Rayyan tidak menjawab, dirinya malah terkejut saat melihat sobekan kertas yang berhamburan di lantai. Lalu, Rayyan melihat ke arah gadis yang belum ia ketahui namanya itu.
"Kenapa kamu merobeknya? Apa uang dan rumah itu belum cukup untukmu?" tanyanya.
"Kamu pikir semua bisa selesai dengan uang? Aku memang gadis miskin, tapi bukan berarti kamu bisa seenaknya merendahkanku!" Maura tak kalah menyalak, ia paling tidak suka dengan laki-laki yang sok sepertinya. "Apa?" tanya Maura sambil berkacak pinggang. "Setelah melakukan itu padaku kamu pergi begitu saja tanpa meminta maaf padaku? Aku tidak tertarik dengan uangmu." Maura meraup kertas-kertas itu di lantai, lalu menghamburkannya ke udara. Ada kepuasan tersendiri baginya saat melakukan itu, pria sepertinya sekali-kali memang harus diberi pelajaran, pikirnya.

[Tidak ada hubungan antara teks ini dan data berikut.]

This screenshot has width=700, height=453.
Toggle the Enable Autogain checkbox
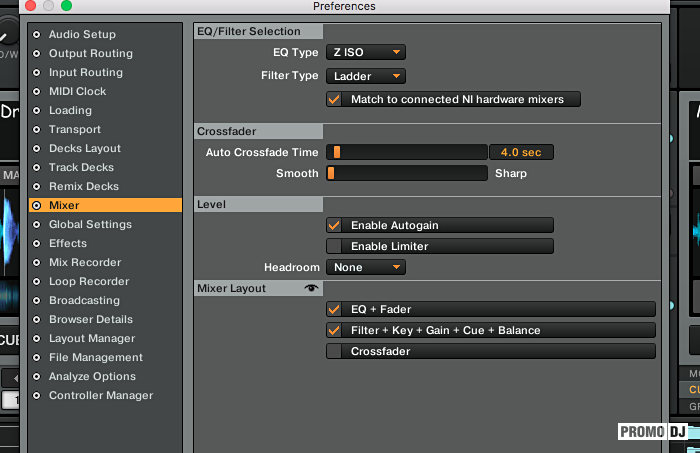point(335,226)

Leon lebih terkejut, baru kali ini ada wanita yang berani menolak bahkan mempermalukan seorang Rayyan Smith.
"Bye!!" ucap Maura seraya pergi meninggalkan ruangan itu.

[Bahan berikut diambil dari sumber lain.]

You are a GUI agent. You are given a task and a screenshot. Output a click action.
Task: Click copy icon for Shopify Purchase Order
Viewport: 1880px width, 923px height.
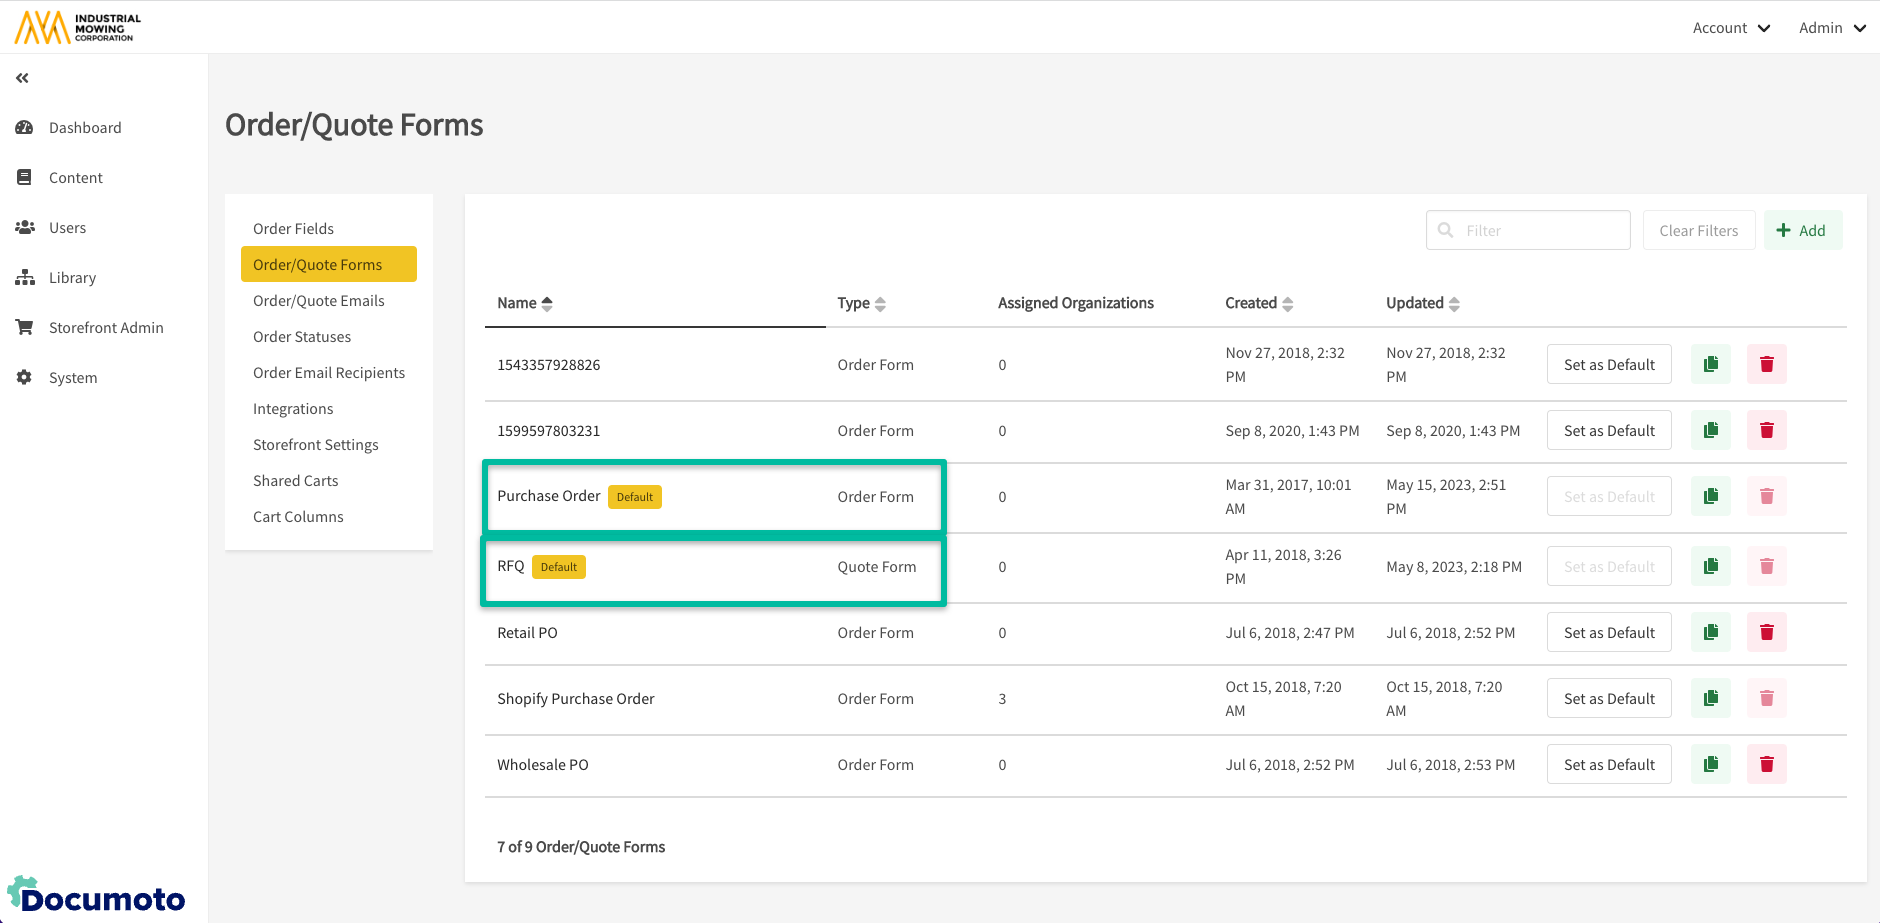[x=1710, y=698]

Rayyan mengepalkan tangan, ia kesal dengan tingkah wanita itu. "Berani sekali dia!" ujarnya. "Kenapa diam saja? Kejar dia!" seru Rayyan.
"Untuk apa dikejar? Bukannya bagus? Itu maumu 'kan, Tuan? Aku yakin kalau dia wanita hebat, aku rasa dia bukan wanita seperti biasa yang selalu mengincar hartamu," jelas Leon.
***
"Enak saja, dia pikir dia itu siapa? Aku tidak sudi menerima uang itu, aku juga punya harga diri," rutuk Maura, ia berjalan sambil menghentak-hentakkan kaki. Lalu, ekor matanya melihat ke sebrang jalan. Ia melihat seorang nenek-nenek hendak menyebrang. "Itu mau nyebrang apa mau bunuh diri?" kata Maura sendiri.

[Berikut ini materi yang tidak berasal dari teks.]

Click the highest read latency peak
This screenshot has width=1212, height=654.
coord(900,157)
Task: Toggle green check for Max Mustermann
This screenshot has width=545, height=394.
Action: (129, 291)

Akhirnya, ia sendiri menghampiri. Melihat kanan kiri dulu sebelum menyebrang. Nenek itu terlihat ragu saat akan melintas. Dan dari arah jalur kiri, Maura melihat sebuah truk besar hendak melintas. "Aduh, bagaimana ini? Aku harus cepat sampai sebelum nenek itu nyebrang."
Gep ...
Maura berhasil menarik tangan sang nenek. "Nenek mau ke mana? Ini jalan raya, Nek. Nenek tidak boleh ada di sini," ujar Maura.
"Cucu-ku." Nenek itu langsung memeluk Maura.
"Aku rasa Nenek ini sudah pikun," ucap Maura sendiri. "Rumah Nenek di mana? Aku antar Nenek pulang ya? Ayok?" ajak Maura lebih ke pinggir.
"Kamu jangan pergi lagi, jangan tinggalkan, Nenek. Nenek kesepian tanpamu," jelas nenek itu.
"Iya, aku tidak akan ke mana-mana. Tapi Nenek pulang ya?"
Tak berselang lama, beberapa orang menghampiri mereka. "Nyonya besar, ayok kita pulang," kata orang itu, lalu melihat keberadaan seorang gadis bersama sang nyonya. Betapa terkejutnya saat melihatnya.
"Aku akan pulang bersama cucu-ku," kata nenek itu.
"Ta-tapi."
"Aku akan ikut mengantarnya sampai Nenek mau pulang, kalian tenang saja." Maura memaklumi keadaan nenek itu sehingga ia mau ikut mengantar.
Karena sudah sepakat, akhirnya Maura ikut mengantar nenek itu. Saat tiba di sana, ia sangat terkejut melihat sosok wanita yang tengah berfoto dengan nenek itu. "Kenapa bisa mirip denganku?" batinnya.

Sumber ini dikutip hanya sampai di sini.